Finding PTSD relief through effective treatment
Keyla:
My name is Keyla. I was a major nurse officer in the US Army. I was in charge of the enemy's prisoners of war, POW unit, in Baghdad. I was born in the Dominican Republic. And when I was a little girl, there was civil war going on. So, one day, my father came in and he says, “We need to leave.” And while we're waiting at the airport, I see this green giant plane landing out the window, and I'm like, “Daddy! Daddy! Who's that green plane? Are they good? Are they bad?” And he says, “That's the United States of America, and they're good. They're going to take us out of here. We're going to be in a safe place.”
So, I told my dad when I grow up, I’m going to serve that country that took care of us. So, that’s what brought me to going to the Army.
I was assigned to be the nurse manager, the manager for the enemy’s prisoners of war in a medical unit and the detainees. It was really tough, really tough, and you as a leader have to compose yourself. You’ve got to take it in.
I used to cry every Friday in Iraq. I used to go in my room and just cry out. That was my way to relieve the stress. I couldn’t cry in front of my soldiers. I suffered like they did. And that’s, I don’t, I think another reason why I, you know, it got too hard on me was because I didn’t have anyone to talk to but myself and cry myself out.
One day, I got, I think it was the stress. I had this horrible pain and I couldn’t move. So, I went, you know, they rushed me to the, to the doc in the yard and he says, “Oh, you have some issues.” So, they operated on me and then they sent me to Germany, and it was like boom, boom. Then, I had these, all these images in my head. I was like, I felt bad, you know, I got to leave, abandon my unit. What’s going to happen to my kids?
I was, like, the rock, the mother. I was everything. Even for my patients, they, they only wanted to talk to the Major. That’s, they just wanted to talk to me. They didn’t trust anybody else.
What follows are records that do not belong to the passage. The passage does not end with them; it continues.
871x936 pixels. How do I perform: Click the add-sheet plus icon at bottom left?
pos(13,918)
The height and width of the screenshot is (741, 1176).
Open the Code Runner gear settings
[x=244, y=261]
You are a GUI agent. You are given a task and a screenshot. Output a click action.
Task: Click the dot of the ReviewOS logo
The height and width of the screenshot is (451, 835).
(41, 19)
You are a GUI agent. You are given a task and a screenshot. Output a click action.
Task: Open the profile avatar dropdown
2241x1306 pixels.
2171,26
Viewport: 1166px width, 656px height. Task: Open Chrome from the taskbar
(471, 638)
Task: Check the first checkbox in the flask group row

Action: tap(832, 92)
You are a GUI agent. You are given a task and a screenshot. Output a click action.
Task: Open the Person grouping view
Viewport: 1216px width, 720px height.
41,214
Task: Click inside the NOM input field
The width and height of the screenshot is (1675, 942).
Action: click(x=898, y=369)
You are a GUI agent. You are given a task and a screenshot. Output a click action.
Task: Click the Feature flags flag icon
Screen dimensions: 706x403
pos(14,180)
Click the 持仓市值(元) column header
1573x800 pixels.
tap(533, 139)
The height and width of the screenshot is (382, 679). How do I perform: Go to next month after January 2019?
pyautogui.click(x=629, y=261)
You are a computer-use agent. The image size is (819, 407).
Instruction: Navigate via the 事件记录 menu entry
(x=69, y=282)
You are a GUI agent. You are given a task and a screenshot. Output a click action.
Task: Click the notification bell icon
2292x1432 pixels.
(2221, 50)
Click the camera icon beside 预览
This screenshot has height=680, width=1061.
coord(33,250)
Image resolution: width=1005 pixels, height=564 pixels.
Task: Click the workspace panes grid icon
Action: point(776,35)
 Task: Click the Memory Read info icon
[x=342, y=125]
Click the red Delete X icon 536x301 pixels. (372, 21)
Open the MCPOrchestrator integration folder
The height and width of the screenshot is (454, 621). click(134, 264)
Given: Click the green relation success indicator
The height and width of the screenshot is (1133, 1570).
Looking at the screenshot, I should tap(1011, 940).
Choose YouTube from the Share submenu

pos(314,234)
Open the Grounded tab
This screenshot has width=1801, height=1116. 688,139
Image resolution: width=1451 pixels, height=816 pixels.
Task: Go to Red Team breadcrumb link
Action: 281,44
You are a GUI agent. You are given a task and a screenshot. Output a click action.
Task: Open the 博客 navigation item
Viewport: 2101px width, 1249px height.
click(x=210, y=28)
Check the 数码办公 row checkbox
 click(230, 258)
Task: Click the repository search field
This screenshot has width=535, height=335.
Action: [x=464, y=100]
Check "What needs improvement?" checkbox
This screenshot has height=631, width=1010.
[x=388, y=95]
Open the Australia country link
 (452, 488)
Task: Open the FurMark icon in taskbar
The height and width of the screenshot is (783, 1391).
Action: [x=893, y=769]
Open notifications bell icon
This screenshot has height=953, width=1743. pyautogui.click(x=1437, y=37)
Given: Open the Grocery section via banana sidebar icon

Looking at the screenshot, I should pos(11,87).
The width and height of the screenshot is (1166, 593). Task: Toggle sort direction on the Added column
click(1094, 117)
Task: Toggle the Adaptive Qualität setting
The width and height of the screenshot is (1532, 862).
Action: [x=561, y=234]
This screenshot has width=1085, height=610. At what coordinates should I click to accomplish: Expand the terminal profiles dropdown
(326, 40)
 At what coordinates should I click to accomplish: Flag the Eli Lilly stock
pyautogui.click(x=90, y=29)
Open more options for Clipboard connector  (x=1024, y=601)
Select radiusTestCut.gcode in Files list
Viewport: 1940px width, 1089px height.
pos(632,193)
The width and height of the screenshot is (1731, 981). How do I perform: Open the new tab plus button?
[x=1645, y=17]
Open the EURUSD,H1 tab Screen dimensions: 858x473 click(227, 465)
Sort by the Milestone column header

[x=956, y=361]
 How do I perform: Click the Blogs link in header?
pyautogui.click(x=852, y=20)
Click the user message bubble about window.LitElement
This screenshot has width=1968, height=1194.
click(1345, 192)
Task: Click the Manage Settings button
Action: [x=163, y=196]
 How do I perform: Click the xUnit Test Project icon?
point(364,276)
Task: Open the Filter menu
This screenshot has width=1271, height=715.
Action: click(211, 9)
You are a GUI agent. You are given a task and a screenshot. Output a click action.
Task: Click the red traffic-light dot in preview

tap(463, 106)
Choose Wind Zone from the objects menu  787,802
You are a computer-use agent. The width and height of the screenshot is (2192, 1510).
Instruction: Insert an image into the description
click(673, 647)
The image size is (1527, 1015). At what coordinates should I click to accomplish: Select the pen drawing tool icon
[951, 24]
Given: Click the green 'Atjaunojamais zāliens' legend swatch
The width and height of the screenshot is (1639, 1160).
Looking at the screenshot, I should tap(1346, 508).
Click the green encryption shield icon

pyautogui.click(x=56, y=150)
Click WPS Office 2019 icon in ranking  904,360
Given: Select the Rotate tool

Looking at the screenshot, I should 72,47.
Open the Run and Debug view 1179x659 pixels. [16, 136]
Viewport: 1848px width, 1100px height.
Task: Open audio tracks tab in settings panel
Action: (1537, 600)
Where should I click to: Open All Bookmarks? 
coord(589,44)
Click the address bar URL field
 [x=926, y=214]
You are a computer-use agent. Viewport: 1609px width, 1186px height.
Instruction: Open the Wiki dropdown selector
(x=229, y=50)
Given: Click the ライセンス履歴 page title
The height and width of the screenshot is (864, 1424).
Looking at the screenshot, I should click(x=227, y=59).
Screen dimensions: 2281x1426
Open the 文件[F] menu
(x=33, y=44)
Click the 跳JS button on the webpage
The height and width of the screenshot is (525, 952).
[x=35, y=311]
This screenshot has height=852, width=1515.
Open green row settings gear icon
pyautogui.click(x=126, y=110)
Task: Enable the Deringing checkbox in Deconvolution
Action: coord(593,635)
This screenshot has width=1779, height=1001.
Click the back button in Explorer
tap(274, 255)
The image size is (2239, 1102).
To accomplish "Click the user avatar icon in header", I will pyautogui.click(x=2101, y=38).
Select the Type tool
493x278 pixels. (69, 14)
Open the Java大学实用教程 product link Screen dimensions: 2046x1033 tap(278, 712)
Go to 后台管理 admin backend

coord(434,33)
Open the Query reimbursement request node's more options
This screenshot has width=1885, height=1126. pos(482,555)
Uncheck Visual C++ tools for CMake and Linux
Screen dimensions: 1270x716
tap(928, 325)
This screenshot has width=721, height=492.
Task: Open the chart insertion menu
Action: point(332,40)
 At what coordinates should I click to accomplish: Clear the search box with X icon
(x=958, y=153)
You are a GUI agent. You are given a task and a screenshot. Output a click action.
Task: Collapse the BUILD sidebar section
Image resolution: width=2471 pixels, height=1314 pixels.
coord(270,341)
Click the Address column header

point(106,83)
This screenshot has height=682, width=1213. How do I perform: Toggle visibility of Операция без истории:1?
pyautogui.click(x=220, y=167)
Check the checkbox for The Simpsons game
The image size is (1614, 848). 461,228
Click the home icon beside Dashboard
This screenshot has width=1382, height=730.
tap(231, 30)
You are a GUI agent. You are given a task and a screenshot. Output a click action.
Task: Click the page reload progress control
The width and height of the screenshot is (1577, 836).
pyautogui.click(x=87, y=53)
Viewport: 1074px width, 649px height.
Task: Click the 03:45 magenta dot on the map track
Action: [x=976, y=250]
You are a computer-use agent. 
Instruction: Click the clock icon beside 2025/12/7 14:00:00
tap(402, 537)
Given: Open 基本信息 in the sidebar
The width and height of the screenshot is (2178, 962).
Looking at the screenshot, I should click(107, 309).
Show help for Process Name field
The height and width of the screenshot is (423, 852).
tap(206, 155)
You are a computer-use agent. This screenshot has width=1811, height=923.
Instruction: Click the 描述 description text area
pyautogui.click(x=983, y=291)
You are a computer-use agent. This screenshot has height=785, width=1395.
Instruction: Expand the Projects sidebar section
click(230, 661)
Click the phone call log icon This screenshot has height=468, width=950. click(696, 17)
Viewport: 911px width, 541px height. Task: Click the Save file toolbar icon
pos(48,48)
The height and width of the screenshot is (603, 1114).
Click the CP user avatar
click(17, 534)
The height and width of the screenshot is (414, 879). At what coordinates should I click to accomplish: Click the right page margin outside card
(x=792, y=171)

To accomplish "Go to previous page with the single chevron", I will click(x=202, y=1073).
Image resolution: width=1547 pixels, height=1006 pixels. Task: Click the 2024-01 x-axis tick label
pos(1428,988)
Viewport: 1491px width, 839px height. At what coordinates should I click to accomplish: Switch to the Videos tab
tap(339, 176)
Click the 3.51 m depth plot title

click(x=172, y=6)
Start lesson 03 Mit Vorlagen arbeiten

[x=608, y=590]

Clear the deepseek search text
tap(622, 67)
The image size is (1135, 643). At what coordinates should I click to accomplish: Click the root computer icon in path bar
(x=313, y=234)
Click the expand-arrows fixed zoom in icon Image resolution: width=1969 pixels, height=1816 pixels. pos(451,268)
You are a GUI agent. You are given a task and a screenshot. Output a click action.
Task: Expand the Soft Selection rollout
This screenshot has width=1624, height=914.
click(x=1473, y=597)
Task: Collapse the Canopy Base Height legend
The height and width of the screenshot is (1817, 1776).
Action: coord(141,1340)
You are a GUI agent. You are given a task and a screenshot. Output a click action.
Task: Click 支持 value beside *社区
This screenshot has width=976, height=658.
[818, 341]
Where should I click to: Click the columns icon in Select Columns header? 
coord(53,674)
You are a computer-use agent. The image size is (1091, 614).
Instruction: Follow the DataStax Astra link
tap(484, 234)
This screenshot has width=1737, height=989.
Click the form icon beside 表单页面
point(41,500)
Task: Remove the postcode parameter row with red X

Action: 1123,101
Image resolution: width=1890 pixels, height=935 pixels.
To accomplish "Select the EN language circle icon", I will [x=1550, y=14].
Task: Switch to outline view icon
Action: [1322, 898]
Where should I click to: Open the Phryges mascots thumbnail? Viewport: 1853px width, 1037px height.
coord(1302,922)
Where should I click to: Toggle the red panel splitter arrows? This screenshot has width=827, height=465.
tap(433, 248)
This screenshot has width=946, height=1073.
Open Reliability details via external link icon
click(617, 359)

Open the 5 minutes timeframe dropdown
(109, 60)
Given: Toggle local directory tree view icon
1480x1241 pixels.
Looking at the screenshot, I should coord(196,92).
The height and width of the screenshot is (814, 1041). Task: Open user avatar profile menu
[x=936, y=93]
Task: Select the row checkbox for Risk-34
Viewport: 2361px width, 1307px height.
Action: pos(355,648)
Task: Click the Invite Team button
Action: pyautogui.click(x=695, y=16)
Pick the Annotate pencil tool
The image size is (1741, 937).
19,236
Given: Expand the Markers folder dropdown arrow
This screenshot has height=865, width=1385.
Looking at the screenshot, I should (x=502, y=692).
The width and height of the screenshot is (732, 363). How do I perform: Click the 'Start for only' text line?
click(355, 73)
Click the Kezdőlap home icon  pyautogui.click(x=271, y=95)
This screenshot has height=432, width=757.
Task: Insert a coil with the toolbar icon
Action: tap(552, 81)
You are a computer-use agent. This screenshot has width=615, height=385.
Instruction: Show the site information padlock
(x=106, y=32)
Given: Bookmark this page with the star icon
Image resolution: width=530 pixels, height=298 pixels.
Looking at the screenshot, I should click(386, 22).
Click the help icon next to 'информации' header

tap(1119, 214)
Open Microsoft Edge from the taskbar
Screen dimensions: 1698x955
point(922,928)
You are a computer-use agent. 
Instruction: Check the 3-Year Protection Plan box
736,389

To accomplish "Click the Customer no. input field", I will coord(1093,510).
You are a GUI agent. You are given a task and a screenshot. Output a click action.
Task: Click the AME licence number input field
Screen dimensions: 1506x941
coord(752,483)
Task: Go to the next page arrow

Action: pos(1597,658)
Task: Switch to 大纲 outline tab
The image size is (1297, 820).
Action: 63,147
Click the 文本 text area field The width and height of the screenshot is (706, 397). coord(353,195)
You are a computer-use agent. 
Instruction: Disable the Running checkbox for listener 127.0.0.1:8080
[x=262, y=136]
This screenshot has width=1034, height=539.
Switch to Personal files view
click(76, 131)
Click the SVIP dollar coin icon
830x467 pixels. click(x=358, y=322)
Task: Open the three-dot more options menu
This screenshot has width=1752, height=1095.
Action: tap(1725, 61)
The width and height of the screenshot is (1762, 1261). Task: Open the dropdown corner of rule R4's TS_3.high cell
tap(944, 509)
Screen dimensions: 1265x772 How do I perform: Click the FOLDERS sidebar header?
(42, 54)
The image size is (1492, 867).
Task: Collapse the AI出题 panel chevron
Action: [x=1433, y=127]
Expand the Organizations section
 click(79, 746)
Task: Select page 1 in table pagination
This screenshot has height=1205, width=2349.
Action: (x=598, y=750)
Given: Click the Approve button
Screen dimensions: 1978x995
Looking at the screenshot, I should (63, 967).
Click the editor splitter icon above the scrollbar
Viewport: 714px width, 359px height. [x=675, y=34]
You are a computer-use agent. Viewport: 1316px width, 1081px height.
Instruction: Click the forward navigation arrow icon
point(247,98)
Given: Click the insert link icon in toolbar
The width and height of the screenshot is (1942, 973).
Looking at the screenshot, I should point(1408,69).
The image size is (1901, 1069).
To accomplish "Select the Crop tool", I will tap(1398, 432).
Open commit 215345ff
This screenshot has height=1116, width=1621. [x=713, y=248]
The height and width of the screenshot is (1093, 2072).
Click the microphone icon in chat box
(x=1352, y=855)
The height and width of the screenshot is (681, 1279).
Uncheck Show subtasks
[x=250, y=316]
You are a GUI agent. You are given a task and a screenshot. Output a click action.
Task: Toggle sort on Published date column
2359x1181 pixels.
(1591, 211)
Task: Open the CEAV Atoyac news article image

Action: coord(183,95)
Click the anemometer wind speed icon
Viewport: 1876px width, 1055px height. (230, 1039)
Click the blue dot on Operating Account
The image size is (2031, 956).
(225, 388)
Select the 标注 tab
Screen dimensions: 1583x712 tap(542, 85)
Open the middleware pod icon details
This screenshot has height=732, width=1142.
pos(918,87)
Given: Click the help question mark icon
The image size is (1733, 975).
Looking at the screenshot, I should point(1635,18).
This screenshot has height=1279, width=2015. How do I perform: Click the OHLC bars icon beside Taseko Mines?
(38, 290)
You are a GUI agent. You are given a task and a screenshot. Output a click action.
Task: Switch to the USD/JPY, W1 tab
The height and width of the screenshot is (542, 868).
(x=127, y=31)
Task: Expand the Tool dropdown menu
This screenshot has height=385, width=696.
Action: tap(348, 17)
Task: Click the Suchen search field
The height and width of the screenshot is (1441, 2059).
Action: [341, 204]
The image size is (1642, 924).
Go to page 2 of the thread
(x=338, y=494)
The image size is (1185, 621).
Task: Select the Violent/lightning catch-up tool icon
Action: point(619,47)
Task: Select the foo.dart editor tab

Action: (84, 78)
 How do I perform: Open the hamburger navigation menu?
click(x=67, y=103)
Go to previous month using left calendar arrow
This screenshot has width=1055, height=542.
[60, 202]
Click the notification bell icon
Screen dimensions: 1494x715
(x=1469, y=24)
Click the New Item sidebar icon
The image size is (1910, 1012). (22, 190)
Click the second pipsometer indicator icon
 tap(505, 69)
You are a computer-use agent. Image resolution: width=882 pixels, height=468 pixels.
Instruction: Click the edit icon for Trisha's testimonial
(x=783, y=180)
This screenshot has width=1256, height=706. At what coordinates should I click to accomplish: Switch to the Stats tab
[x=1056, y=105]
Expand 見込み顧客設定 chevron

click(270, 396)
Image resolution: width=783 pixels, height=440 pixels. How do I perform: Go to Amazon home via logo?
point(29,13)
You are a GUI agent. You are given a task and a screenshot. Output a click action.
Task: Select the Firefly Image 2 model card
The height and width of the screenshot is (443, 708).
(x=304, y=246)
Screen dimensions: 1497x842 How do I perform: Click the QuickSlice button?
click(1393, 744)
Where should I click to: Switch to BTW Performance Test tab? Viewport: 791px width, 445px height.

I left the military in 2005 and I took a year off. It was, it was, like, I was a different person. I had these nightmares, you know, that something was going to explode and I was going to blown in pieces. You know, hearing all these bombs and explosions every day, it was, you know, it stuck to you. It was like, I couldn’t, I couldn’t sleep. Couldn’t go anywhere. I was, I was scared. I was, I was detached.
I kept to myself like that until 2007. I started working and I heard, my second week, towards the end of the orientation period, I, they played the national anthem and they have pictures of soldiers and stuff. I got goosebumps. My, all, I just, like, I just, it was like I panicked. I’m, like, I started crying and crying and crying. I told the lady, I, “You have to excuse me. I got to get out of here.”
So, I was walking into the mental health walk-in clinic. I started talking and crying and crying, and she, she told me, “Have you ever been treated for PTSD?” And that’s when I decided I don’t care what. It’s my life. I’ve got to take care of myself. I can deal with—somebody got to help me.
So, she hooked me up. You know, I started talking to a therapist. I started getting relief. I started feeling a little bit more content. I was more safer. Up to now, I still see my therapist. It’s getting much easier, yes.
There’s a lot of people out there that were like me that are suffering, that are struggling, with whatever it is, PTSD, sexual trauma. I feel so good for the care that I got at, that it’s like, I want to tell the whole world out there, go seek help. There’s help out there.